# WORK TO COMPLETE
Using the records below, locate all lines containing "field" and return them.

MATERIAL TO PROCESS START

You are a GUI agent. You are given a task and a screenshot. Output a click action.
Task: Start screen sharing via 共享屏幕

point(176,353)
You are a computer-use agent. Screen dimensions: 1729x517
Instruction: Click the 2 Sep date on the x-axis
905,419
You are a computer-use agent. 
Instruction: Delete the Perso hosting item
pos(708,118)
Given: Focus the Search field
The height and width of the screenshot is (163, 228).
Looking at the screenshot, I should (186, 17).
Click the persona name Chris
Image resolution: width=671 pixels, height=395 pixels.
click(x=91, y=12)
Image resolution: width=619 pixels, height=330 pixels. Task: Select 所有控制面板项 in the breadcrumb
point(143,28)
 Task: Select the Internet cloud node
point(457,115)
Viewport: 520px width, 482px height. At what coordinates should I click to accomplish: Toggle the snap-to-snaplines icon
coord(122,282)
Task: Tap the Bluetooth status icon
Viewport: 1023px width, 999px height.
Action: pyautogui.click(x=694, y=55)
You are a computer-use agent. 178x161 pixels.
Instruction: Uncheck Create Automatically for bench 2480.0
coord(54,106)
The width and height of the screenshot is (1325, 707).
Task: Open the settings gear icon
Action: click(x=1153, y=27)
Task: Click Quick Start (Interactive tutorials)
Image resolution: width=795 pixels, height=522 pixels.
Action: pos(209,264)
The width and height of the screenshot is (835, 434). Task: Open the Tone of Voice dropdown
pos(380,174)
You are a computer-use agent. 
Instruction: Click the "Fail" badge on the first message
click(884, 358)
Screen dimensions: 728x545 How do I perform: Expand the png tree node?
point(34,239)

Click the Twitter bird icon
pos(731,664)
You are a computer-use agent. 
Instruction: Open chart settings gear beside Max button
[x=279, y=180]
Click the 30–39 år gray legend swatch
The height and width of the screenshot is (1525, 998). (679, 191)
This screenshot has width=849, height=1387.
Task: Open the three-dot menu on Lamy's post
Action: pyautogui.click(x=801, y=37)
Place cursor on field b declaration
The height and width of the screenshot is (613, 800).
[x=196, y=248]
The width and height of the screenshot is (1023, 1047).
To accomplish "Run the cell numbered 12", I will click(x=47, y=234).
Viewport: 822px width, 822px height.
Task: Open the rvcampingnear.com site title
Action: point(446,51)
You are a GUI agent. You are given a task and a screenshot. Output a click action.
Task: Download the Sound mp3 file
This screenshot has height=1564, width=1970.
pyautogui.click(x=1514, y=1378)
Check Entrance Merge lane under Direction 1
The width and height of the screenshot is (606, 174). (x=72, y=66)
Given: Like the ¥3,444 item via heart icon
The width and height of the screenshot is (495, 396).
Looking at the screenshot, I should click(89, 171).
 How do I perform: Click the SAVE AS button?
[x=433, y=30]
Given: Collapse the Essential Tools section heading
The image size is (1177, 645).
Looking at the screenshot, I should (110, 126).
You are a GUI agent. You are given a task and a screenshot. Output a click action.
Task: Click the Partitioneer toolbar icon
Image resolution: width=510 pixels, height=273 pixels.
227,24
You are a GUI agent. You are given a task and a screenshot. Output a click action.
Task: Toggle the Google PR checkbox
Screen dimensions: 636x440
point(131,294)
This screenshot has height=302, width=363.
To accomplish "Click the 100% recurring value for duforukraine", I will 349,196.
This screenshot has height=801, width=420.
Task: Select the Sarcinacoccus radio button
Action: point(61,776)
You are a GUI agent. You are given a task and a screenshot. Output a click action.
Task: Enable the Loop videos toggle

MATERIAL TO PROCESS END

# TASK SOLUTION
Given: Focus the Search field
Place cursor on field b declaration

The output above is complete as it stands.